Asian Equities Fell, Bonds Rise As Investors Digests Fed Minutes

Asian stocks declined sharply on Thursday as investors weigh Federal Reserve’s plan to reduce its balance sheet by more than $1 trillion a year while hiking interest rates to curb inflation.

Shares in Mainland China, Hong Kong and South Korea edged down with equites in Japan extending loss by over 2.oo%. The MSCI Asian Index ex Japan is down by 1.45%.

Meanwhile, China have signaled its intensions to loosen policy amid  a Covid outbreak and property-market woes.

U.S. Treasuries rose with a steeper yield curve and the dollar gauge is at three-week high.
The Fed signaled that it is considering half-point rate increases and at the same time reduce its massive bond holding at a maximum pace of $95 billion a month to tighten financial conditions.

The Fed’s plan to reduce its near $9 trillion balance sheet brings risks for economic growth and could point to more volatility in global markets. However, investors are doubtful that the Fed can avoid tipping the world’s biggest economy into a recession as it focuses on slowing activity to bring down price pressures.

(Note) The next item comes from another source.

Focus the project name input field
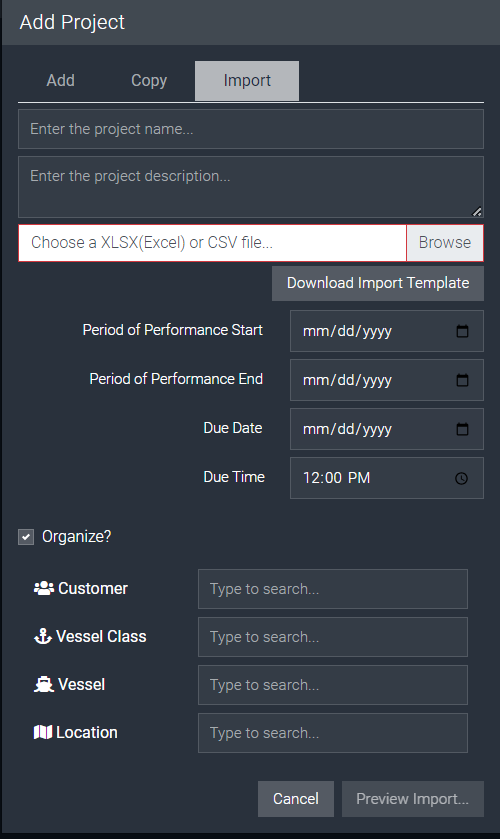This screenshot has height=839, width=500. (x=251, y=129)

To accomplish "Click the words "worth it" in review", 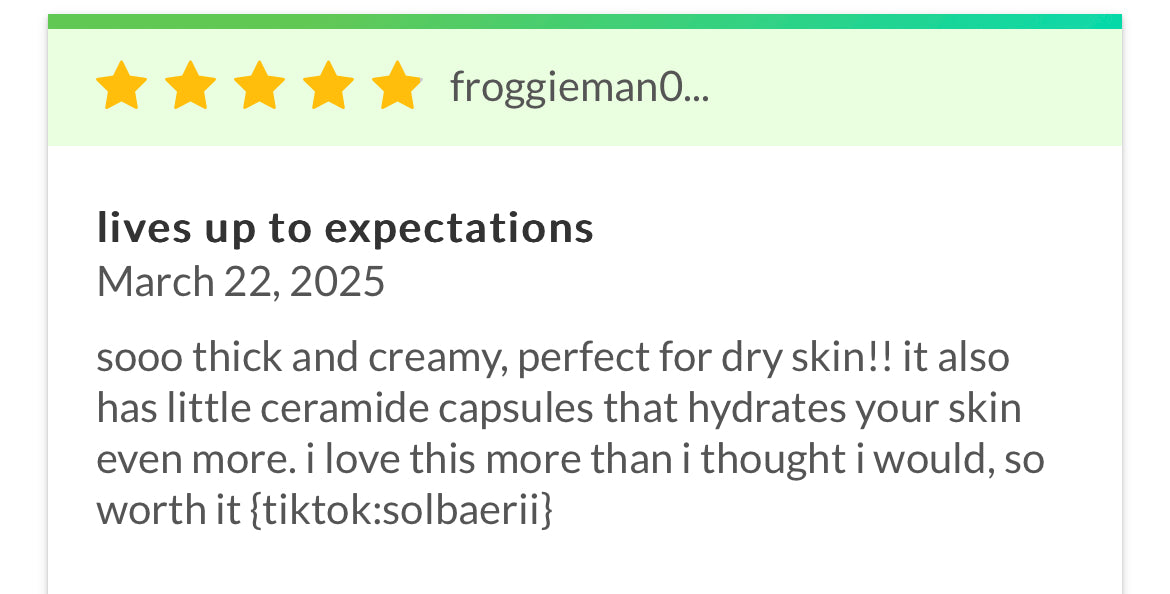I will [166, 511].
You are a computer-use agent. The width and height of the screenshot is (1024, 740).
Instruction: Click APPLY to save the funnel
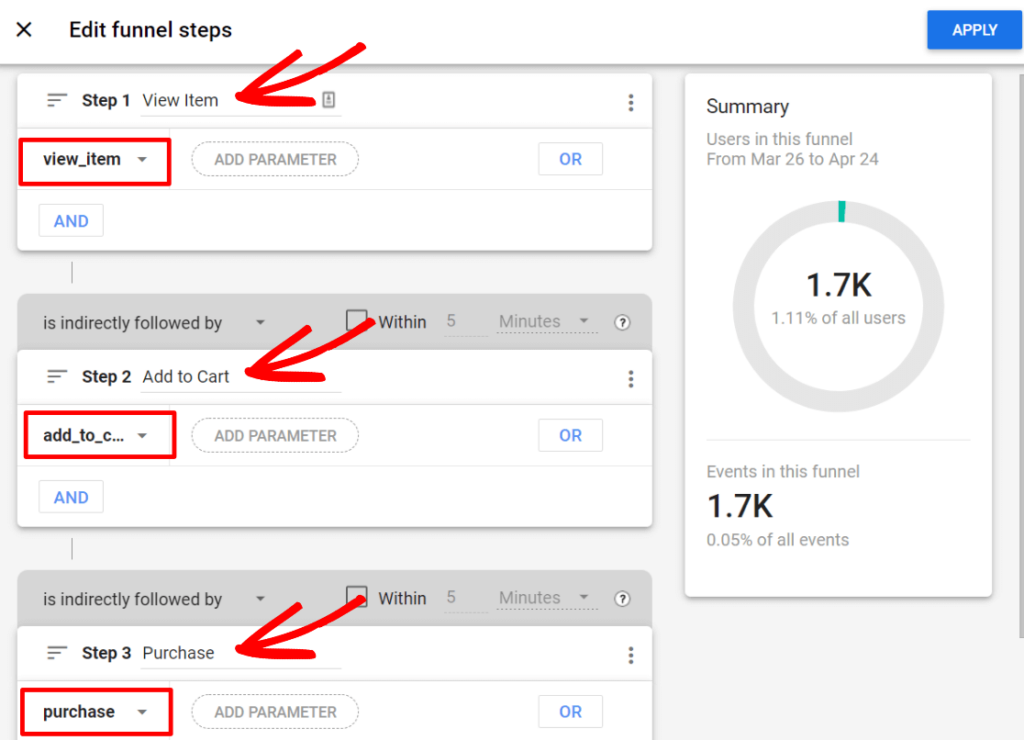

“This job of orchestrating a soft landing is going to be difficult,” Tracie McMillion, head of global asset allocation strategy at Wells Fargo Investment Institute, said on Bloomberg Television.

“We’ve only seen quantitative tightening once before and it was to a lesser degree than it will be this time, and it ended shortly after it started.”

Meanwhile, Russia slipped closer to a technical default after foreign banks declined to process about $650 million of dollar payments on its bonds, forcing it to offer rubles instead.

Crude oil rallied triggered by the International Energy Agency’s decision to deploy 60 million barrels from emergency stockpiles. The WTI is trading around $97 a barrel while the Brent is trading around 102 a barrel.